En cette période de vacances et d'amours estivales, je reproduis ce billet ancien paru dans Golias Hebdo :
Ce mot aujourd’hui est en crise. D’abord dans son sens social et politique, sartrien si l’on veut. Suite au déclin des grandes idéologies fédératrices des groupes humains, les individus atomisés sont maintenant plus des surfeurs ou des consommateurs de biens matériels, que des militants. Mais je voudrais ici plutôt parler de l’engagement sentimental ou amoureux, qui lui aussi me semble faire défaut à nos contemporains.
Autrefois, quand existait majoritairement l’engagement du mariage, on y regardait à deux fois avant de tromper son compagnon ou sa compagne. Au-dessus de l’individu se dressait tout l’arsenal des lois contraignantes, et le Code civil en a retenu plus d’un sinon de tenter l’adultère, au moins d’engager une séparation.
Mais maintenant les fameuses chaînes conjugales étant en voie de disparition, chacun est libre de tenter ce qu’il veut. Aussi voit-on fleurir sur Internet ou ailleurs les fameux sites de rencontre s’avouant cyniquement éphémères, du type : « Pour passer une nuit torride » !

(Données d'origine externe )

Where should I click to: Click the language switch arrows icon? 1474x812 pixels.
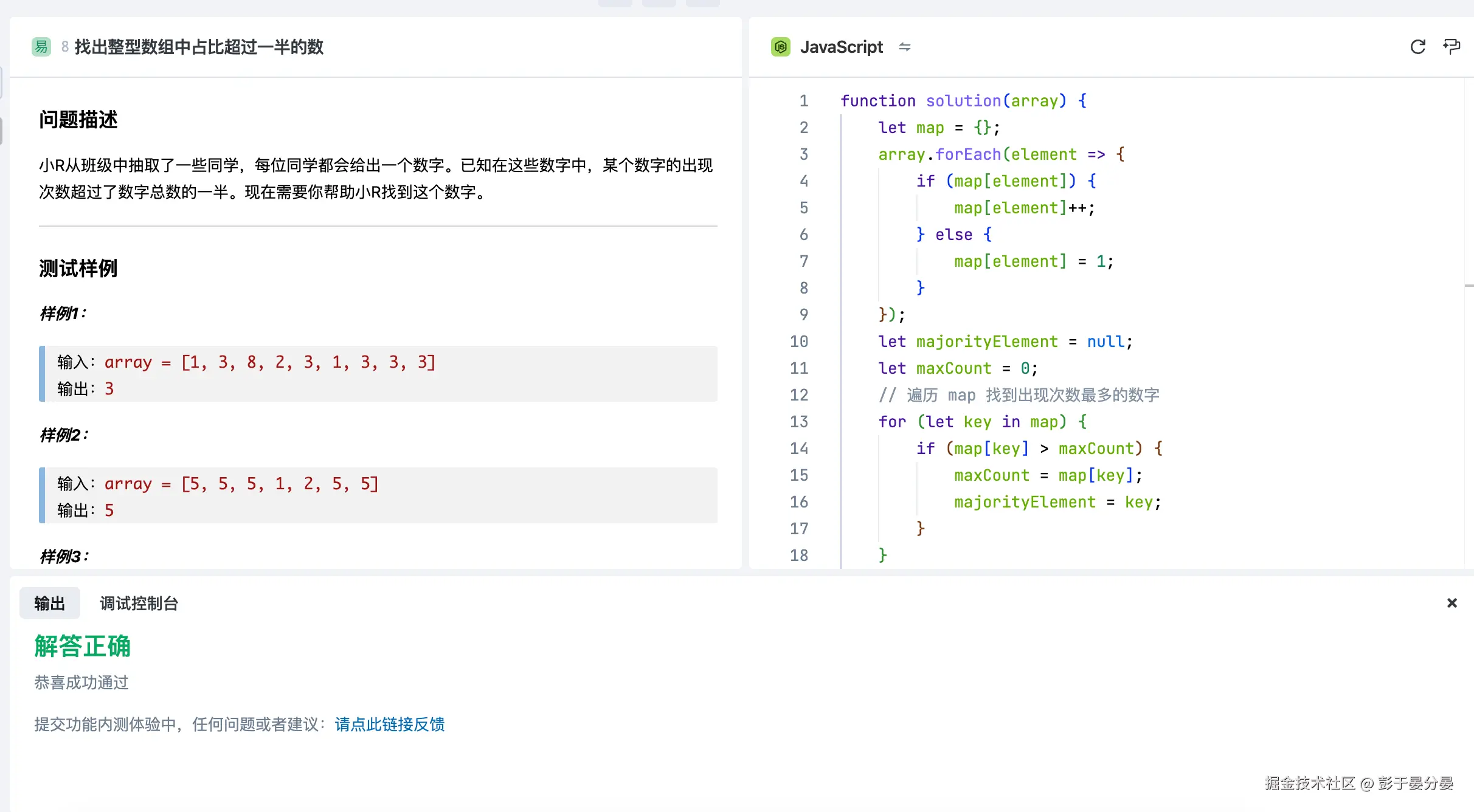[x=905, y=47]
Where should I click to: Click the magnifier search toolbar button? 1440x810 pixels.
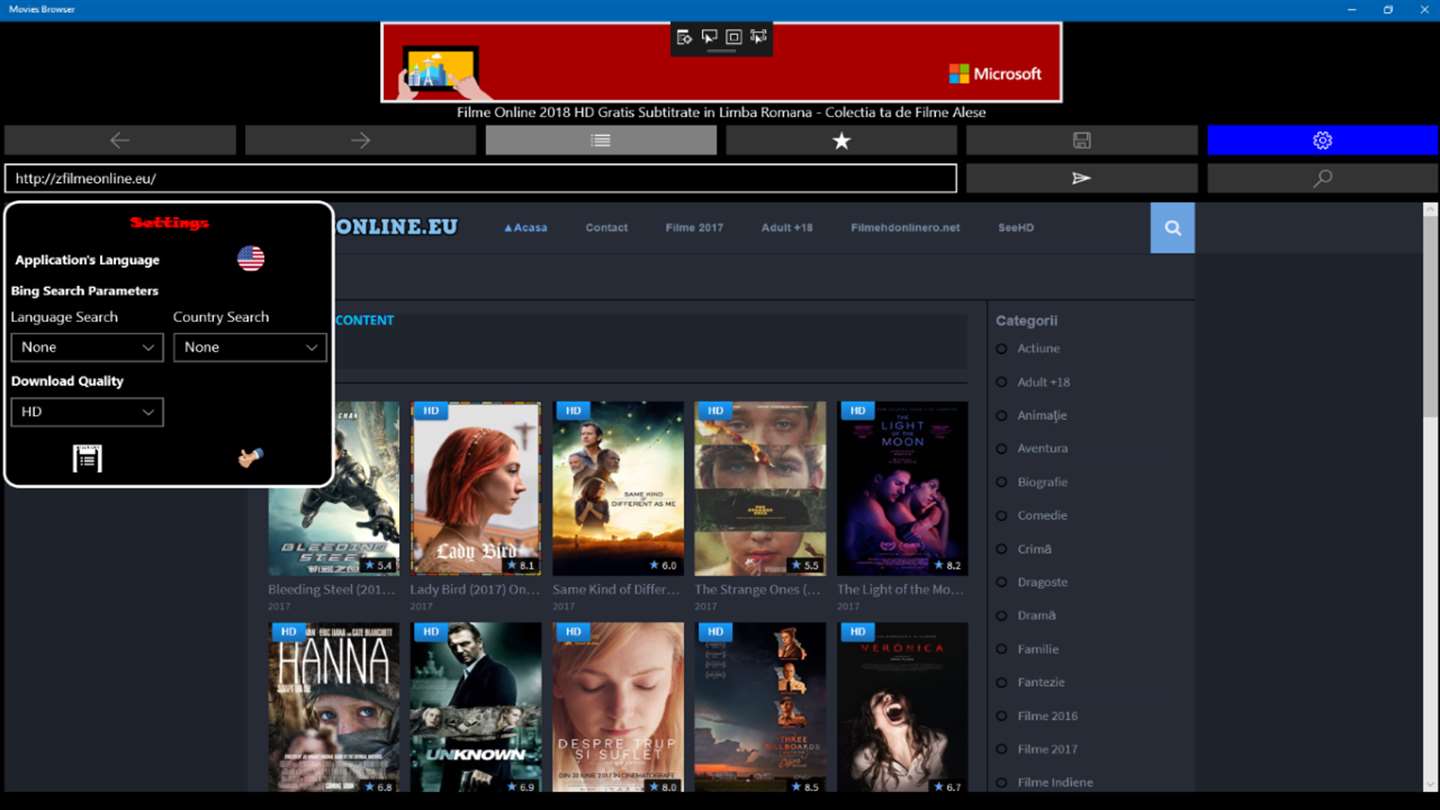(x=1322, y=178)
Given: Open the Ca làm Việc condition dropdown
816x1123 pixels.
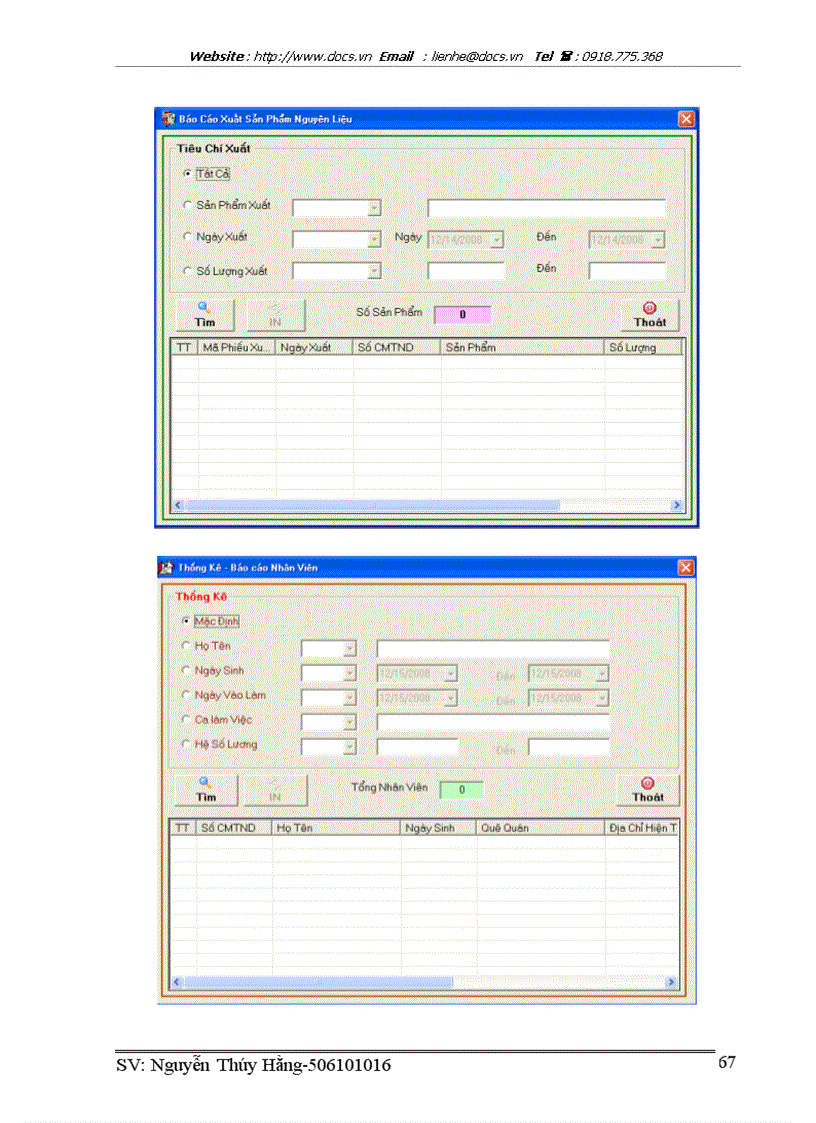Looking at the screenshot, I should [x=349, y=722].
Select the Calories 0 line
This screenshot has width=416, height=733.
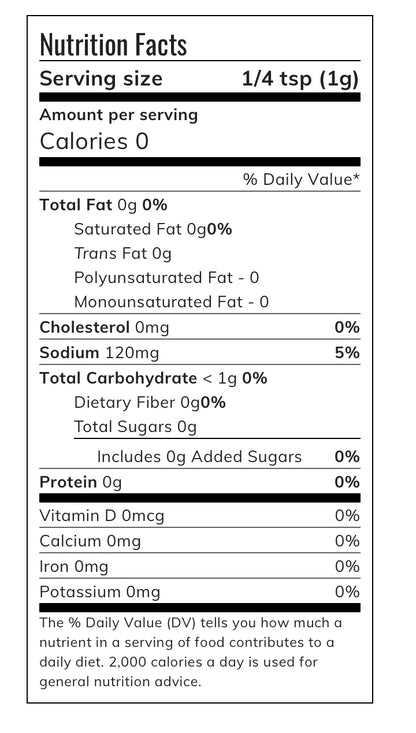pyautogui.click(x=94, y=141)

Mais même sans aller jusque là, les relations qui se nouent entre les êtres sont d’une extrême fragilité, et peuvent être rompues inopinément et unilatéralement par pur caprice. On s’éprend, on se méprend, on se reprend. On s’enlace, puis on s’en lasse… L’amour fait passer le temps, le temps fait passer l’amour.
... Tout cela serait bel et bon, si certains êtres particulièrement sensibles n’en faisaient les frais. Que tel geste, telle parole d’intérêt ait pu à tel moment leur ouvrir le ciel, et que cela leur soit ensuite d’un seul coup enlevé sans rémission, comment y survivre ? Quoi de plus tragique qu’un téléphone qui ne sonne plus ? Et quelle irresponsabilité de celui qui s’en va ! Proust a bien raison, quand il dit que la pire forme de la cruauté est l’indifférence aux souffrances que l’on cause.
S’engager en amour me semble donc de plus en plus rare. Amours de vacances, amours d’été, est-ce que cela suffit aux épris d’absolu, ou au moins à ceux qui ne se contentent pas comme dit Chamfort de « l’échange de deux fantaisies et du contact de deux épidermes » ? Ici c’est à Rousseau que je donne raison : « Les sensations sont ce que le cœur les fait être. » Aujourd’hui les sensations se multiplient, mais le cœur, au grand dam de certains du moins, est souvent singulièrement absent.